WHAT IS REQUIRED
Please write out the records as a numbered list, starting at the line that contains "Click the Roche Digital Workspace logo" and running through the end of the records, with blank lines omitted and the pictures left out.

EXERCISE INPUTS
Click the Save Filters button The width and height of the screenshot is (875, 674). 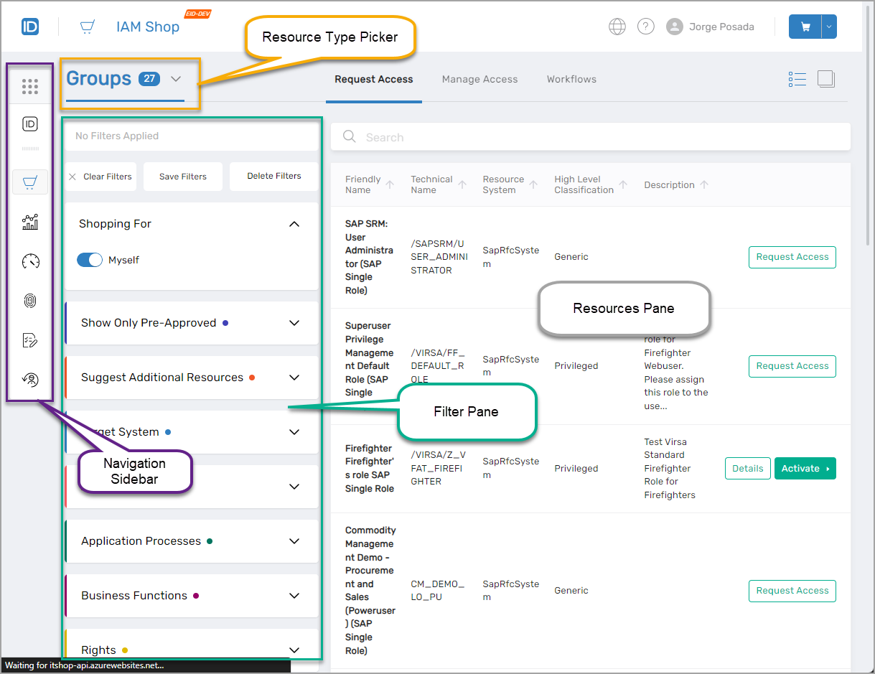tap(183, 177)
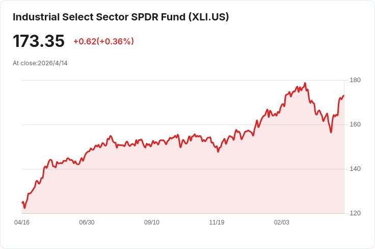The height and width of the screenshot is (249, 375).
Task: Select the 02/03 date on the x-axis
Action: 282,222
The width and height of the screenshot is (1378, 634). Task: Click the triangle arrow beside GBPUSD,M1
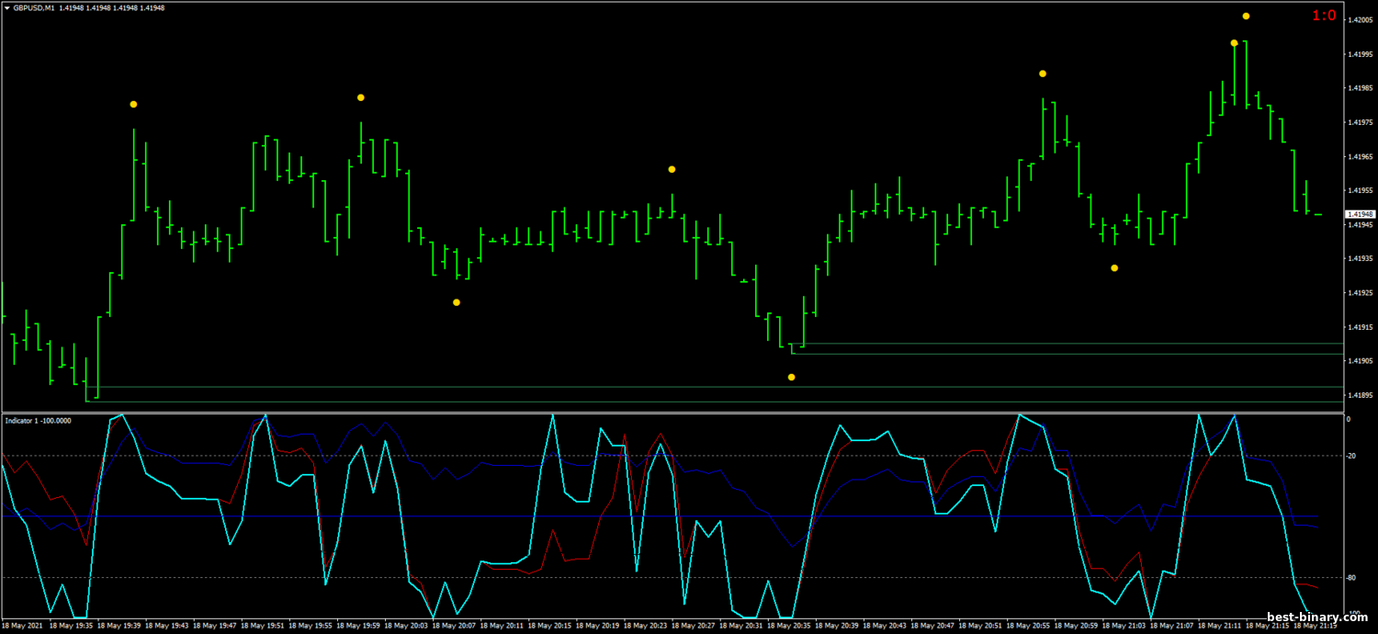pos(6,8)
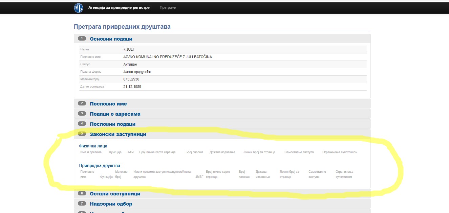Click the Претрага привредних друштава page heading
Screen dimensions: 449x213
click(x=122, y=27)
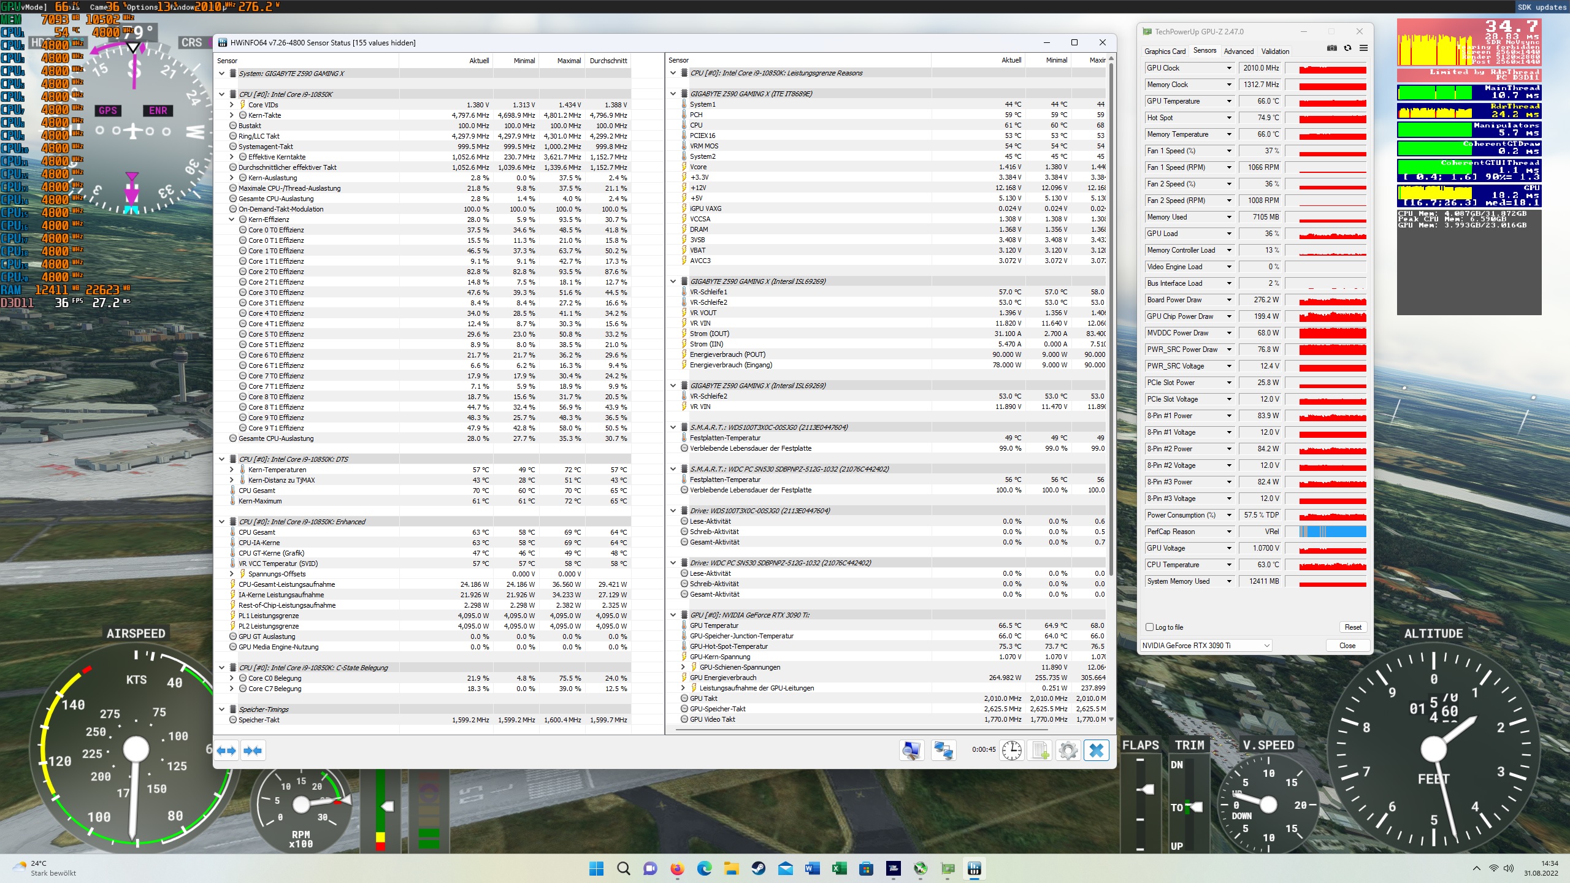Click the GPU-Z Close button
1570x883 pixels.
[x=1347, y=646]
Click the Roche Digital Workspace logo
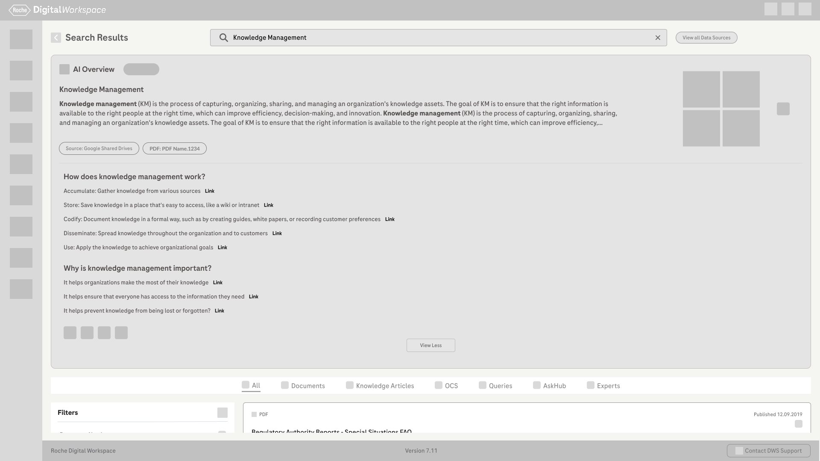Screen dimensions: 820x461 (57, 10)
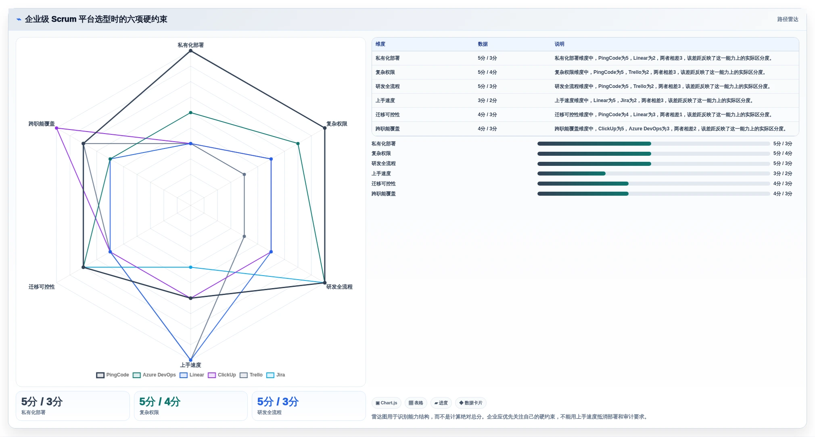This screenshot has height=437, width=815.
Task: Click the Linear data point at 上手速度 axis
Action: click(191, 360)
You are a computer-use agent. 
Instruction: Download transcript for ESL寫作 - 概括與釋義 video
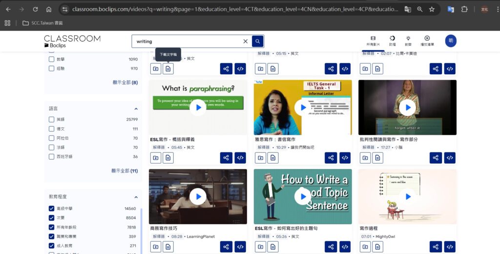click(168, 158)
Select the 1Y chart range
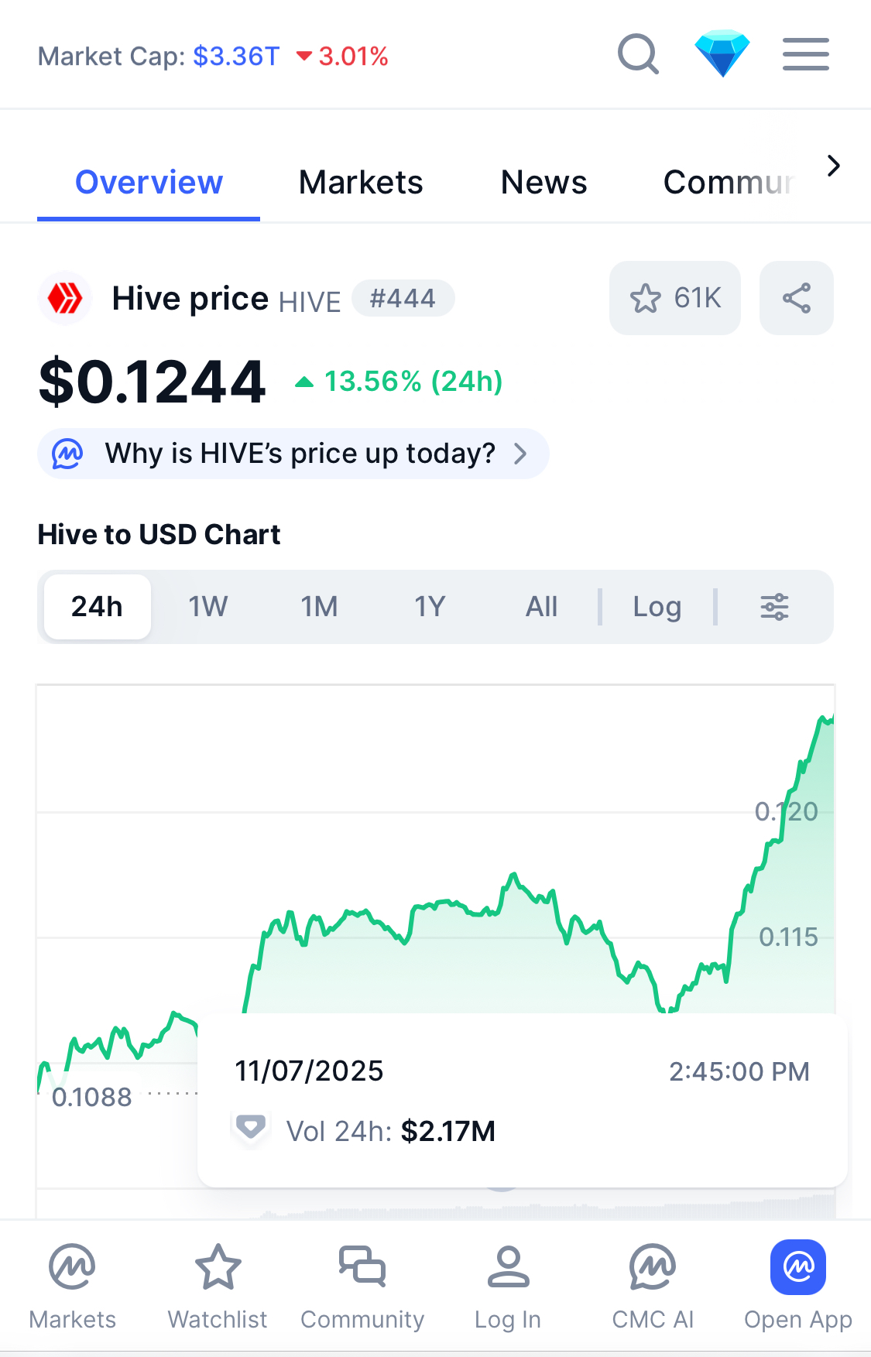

FINAL RESULT
1. Click the Roche Digital Workspace logo
2. Screen dimensions: 820x461 (57, 10)
3. This screenshot has height=437, width=815.
4. Task: Click the Linear data point at 上手速度 axis
5. Action: click(191, 360)
6. You are a computer-use agent. 
7. Instruction: Download transcript for ESL寫作 - 概括與釋義 video
8. click(168, 158)
9. Select the 1Y chart range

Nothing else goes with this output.